Being real slackware is only for a certain type of autistic these days.
I do like that it is still around to show the old way Linux distros did things. And also gives a very different experience than any other modern distro will give you. If you have a specific set of things you want to do, and those these involve stuff outside of what they provide. You are very much on your own.
For the people reading this, that don't know how slackware does things.
They have their repo, and instead of having a collection of packages they send out in an iso, they recommend installing everything they have packaged from the iso. (It's about 15Gb of programs if I recall correctly). They get updates when they decide they have the next version good enough to send it out. So not exactly like Debian stable where its more or less a long, but fixed schedule. It's just when they feel they have the next version done.

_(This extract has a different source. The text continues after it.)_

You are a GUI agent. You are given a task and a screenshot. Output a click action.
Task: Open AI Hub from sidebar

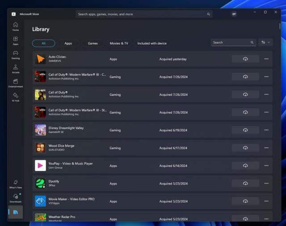tap(16, 97)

Part of the idea behind installing the entirety of the package is, that, that is what a distro is. A combined set of curated packages. So that is what slackware does. The other reason, why they recommend installing everything is, because while they do have package managers. There is no dependency resolution. So you have to deal with all of that yourself. And if you left out packages you might have actually needed when installing it. Things can get very tedious, very quickly.
There are 3rd party packages managers, that can do that for you, as well as 3rd party binary repos, along with slack builds. Which is basically the aur but slackware as you could have probably guessed.
Other things are also a bit different than what you might expect if you are coming from a more modern distro. Like the way the paths are separated for the root users, from the user accounts. So you are expected to su into the root account to do things like run the package manager. Rather than being able to access them with sudo in your normal account. Of course you can change things like that. But that isn't the default behavior.
There are a lot of other things that are done differently than what you might expect now days. But you can look into it yourself if you are still interested.
Like I said in the beginning of this. It's interesting, and I'm glad it is still around. I just don't know how many people would want to use it still.